Car il n'y a pas plus stratégique que l'arme alimentaire, dans les pays en développement mais également dans ceux particulièrement développés.
Face à l'actuel démantèlement des politiques agricoles, nous devons y substituer une nouvelle logique d'organisation.
[OMA-OMC]
Et si c'est à l'organisation Mondiale du Commerce que se décide l'histoire, à nous d'y proposer une « révolution culturelle et idéologique ».
En matière agricole, nous, les Jeunes agriculteurs, revendiquons la mise en place d'une Organisation Mondiale de l'agriculture, sorte de grand médiateur agricole :
- qui prendrait fait et cause pour les questions alimentaires, agricoles et de développement,
- qui régulerait les marchés agricoles et l'organisation des échanges agricoles internationaux.
Nous ne pouvons plus nous permettre que l'agriculture soit noyée au sein d'organisations internationales sectorielles : FAO, banque mondiale, FMI, OMS, OIT... Ces organisations sont indispensables à la condition qu'elles travaillent ensemble. Ce qui n'est pas le cas...
L'OMC est dans une impasse car chaque région du monde possède sa propre stratégie de développement. Doit-elle pour autant nuire aux autres régions concurrentes ?
Nous ne le croyons pas.
La véritable faillite de nos organisations mondiales actuelles, c'est d'avoir laissé croire que le cycle de Doha serait le cycle des pays en voie de développement.
Et puis, arrêtons de faire preuve de naïveté dans les négociations internationales (je préfère penser qu'il s'agit de naïveté plutôt que d'intérêts particuliers de la part de nos commissaires à vouloir dépasser leur mandat de négociation).
Peter Mandelson n'a eu de cesse de proposer de nouvelles concessions de négociations unilatérales, pour bien entendu tenter de sauver le cycle de Doha !
Résultat : c'est l'accès à nos marchés agricoles qui est en train d'être bradé ! Et ce sont nos filières animales particulièrement qui en feront les frais !
Et s'il est de bon ton aujourd'hui de dire que l'on recherche « un accord équilibré » entre les trois volets de l'agriculture et entre les secteurs ouverts à la négociation, sachez que, nous les Jeunes agriculteurs, nous pensons que nous nous sommes déjà laissés débordés!

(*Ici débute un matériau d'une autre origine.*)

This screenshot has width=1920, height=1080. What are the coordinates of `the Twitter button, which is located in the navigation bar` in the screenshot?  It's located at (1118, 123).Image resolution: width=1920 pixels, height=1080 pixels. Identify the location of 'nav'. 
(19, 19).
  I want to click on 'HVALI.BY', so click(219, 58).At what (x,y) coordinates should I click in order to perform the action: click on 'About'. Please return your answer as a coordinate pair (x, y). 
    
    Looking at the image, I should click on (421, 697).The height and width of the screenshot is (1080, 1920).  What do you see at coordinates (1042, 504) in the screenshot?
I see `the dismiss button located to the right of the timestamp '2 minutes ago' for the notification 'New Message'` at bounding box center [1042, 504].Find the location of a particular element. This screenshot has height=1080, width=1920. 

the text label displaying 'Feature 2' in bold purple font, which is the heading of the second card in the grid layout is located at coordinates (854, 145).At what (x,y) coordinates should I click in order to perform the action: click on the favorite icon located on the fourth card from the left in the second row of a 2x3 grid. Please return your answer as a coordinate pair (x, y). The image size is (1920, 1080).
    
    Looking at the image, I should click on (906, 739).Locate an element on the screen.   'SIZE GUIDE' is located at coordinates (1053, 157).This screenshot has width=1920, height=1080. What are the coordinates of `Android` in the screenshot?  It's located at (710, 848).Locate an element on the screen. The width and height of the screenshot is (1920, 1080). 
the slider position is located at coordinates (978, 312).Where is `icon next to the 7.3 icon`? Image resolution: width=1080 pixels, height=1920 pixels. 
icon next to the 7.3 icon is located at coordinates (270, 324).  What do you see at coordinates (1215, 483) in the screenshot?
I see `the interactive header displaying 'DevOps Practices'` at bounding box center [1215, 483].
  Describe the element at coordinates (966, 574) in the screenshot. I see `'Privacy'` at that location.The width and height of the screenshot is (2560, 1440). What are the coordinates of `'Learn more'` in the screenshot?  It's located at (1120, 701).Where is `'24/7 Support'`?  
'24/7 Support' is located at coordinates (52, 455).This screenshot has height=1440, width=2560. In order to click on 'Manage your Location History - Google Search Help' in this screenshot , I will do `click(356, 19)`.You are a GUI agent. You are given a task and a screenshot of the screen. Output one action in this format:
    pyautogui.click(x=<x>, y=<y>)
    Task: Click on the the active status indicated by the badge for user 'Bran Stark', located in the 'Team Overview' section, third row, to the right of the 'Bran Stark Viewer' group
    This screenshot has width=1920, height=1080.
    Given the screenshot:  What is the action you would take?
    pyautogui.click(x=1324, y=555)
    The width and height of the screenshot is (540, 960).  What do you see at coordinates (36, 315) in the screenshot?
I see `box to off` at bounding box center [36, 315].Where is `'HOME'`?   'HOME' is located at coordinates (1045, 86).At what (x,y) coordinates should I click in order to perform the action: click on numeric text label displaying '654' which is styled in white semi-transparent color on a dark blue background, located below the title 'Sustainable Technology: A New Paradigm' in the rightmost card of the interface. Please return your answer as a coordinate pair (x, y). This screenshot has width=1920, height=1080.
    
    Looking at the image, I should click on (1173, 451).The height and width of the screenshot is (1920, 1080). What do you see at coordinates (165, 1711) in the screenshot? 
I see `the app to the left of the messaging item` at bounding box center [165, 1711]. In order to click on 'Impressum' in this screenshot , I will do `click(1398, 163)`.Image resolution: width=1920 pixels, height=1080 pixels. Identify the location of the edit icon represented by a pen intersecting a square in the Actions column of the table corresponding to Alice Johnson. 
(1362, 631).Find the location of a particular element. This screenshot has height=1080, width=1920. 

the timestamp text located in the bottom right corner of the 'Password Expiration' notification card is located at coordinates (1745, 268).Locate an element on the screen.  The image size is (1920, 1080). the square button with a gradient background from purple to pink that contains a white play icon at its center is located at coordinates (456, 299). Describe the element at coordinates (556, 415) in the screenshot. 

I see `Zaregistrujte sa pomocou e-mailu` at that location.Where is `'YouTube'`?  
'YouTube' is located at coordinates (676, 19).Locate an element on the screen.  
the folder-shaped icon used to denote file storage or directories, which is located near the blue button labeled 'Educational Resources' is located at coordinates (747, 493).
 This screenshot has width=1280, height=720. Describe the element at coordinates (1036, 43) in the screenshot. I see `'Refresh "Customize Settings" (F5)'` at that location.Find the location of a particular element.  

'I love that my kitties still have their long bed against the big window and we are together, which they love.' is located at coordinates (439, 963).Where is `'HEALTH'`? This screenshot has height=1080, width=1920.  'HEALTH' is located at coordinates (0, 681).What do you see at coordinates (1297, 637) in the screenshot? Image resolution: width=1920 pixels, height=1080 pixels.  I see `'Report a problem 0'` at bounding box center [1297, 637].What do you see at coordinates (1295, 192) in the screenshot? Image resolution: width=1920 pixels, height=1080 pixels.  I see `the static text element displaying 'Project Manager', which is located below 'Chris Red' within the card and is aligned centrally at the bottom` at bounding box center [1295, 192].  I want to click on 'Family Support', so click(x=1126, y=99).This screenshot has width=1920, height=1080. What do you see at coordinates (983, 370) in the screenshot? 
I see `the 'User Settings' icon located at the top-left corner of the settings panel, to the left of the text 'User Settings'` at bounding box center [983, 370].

D'autant plus que Pascal Lamy est prêt depuis peu à proposer un accord intermédiaire, uniquement agricole en l'occurrence, histoire de s'accrocher à un semblant de victoire personnelle.
Nous comptons sur votre vigilance, votre compétence et vos talents de diplomatie, monsieur le ministre, pour convaincre nos partenaires européens que, tels que nous sommes partis, nous frôlons le dérapage incontrôlé!
[Assises de l'agriculture-Grenelle de l'environnement]
Alors, à l'approche du Grenelle de l'environnement et des assises de l'agriculture que vous pourriez reprendre à votre compte, nous sommes prêts à nous y impliquer mais sous certaines réserves....
Les Jeunes agriculteurs ne comptent pas faire que de l'affichage : c'est le fond des débats qui nous intéresse « avec des gens représentatifs ».
Nous avons la tête sur les épaules et une légitimité, nous demandons la même chose à nos interlocuteurs !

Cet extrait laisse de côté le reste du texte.